Quando
o ano chega ao seu final é hora de fazer a faxina interna. Recomenda-se
vasculhar todos os cantos da moradia – como se fosse uma verdadeira devassa no
interior, um processo de despejo coletivo, procurando expurgar os fantasmas
persistentes e outros incômodos moradores, que ali habitam como posseiros.
Nestas horas coloca-se em ação a memória, que muitas vezes prega seus
inexplicáveis deslizes, tal como esquecer de cuidar da flor guardada há tanto
tempo e que hoje nada mais resta do que uma poeira de pétalas. Faz lembrar e
até dar razão para Gabriel Garcia Márquez quando solenemente profetizou que “a
vida não é a que a gente viveu, e sim a que a gente recorda, e como recorda
para contá-la”.
Aquilo
que foi alcançado nada mais é do que o resultado da dedicação de cada um,
devendo ser preservado no interior de uma concha protetora e mantido como um
troféu, representando a conquista de um elevado projeto de vida. Daí é que
nasce o criador, o idealizador, o vitorioso. Aquele que não entope de promessas
os ouvidos carentes, mas preenche e sacia o vazio do coração e do corpo.
O
pouco que for extraído será significativo para cada um e para todos que o
cercam, fortalecendo o espírito corporativo e edificando o altruísmo coletivo.

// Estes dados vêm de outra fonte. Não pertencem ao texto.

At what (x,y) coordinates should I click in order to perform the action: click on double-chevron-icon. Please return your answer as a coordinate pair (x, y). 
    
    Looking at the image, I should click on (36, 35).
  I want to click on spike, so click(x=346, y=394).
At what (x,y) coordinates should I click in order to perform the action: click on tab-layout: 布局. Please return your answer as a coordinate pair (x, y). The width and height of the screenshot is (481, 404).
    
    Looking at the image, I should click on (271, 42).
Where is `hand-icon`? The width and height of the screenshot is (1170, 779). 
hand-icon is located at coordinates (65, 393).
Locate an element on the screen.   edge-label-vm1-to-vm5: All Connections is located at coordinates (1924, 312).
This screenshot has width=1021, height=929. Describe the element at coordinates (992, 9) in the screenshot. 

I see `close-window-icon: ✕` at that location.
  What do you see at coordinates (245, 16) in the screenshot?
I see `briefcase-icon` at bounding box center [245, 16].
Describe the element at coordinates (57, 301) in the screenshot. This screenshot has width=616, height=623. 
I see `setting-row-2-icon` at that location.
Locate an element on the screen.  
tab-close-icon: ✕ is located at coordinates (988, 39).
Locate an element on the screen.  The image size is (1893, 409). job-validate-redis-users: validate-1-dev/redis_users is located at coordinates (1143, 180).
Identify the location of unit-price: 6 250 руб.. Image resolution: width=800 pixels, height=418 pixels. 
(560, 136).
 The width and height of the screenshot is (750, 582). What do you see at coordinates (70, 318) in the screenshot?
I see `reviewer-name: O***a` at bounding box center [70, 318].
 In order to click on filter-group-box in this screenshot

Se o homem tiver a consciência de sua finitude será um construtor da obra
duradoura que poderá legar ao próximo, ressuscitando as potencialidades do
espírito e não vivendo como pequenos personagens no país imaginário de
Lilipute, do romance Viagens de Gulliver.
Assim,
nesta pirâmide ascendente - pois o homem é vocacionado para conquistas e
glórias apesar de sua efêmera existência – continua sendo ele o personagem
principal desta aventura maravilhosa chamada vida. E a cada ser humano,
portanto, responsável que é pelo espírito corporativo, são dirigidos os votos
para a edificação do altruísmo coletivo.
Dois
verbos utilizados no linguajar da economia tiveram perfeita adequação e
assimilação pelos consumidores, que ficaram gravados de forma indelével, principalmente
neste ano que se finda, até mesmo por aqueles desconectados da Última Flor do Lácio:
aproximar ou inserir. Falo aqui da movimentação do cartão para o pagamento na
máquina apropriada. Tão pequena como o cartão magnetizado. Mas ambos se
entendem quando estão cara a cara e a operação, quase sempre, é realizada com
sucesso, a não ser quando há a intromissão da inteligência artificial.
Mas,
voltando aos dois verbos, que determinam a realização da operação, a língua
portuguesa é tão rica e tão envolvente que, por mais que expresse a palavra, no
caso o verbo, não consegue retirar dela todo o seu conteúdo, pois, de tão
ampla, torna-se difusa. Não se trata de brincar com as palavras utilizando,
para tanto, não só o significado, mas também a linguagem de revelação, que é o
local indicado na máquina para identificar o cartão. Uma coisa é a linguagem da
máquina, a outra a humana.
Assim,
o verbo aproximar (appropinquare), do latim, assume o significado de avizinhar-se,
permitir o acesso, acercar-se, aconchegar, trazer o próximo para mais perto de
você, encurtar a distância e relacionar-se com ele.
Enquanto
que inserir, por sua vez, também de raiz latina (inserere), tem o
significado de fixar-se, incorporar, entrar dentro de, fazer com que algo
atinja seu interior, misturar-se com alguém de forma amistosa, ter uma
correspondência cordial, engajar-se, comprometer-se, empenhar-se com o outro.
Como
estamos em um momento para reetiquetar a vida, fica fácil a formulação de votos
de um ano novo com mais aproximação e inserção.
Eudes
Quintino de Oliveira Júnior, promotor de justiça aposentado/SP, advogado.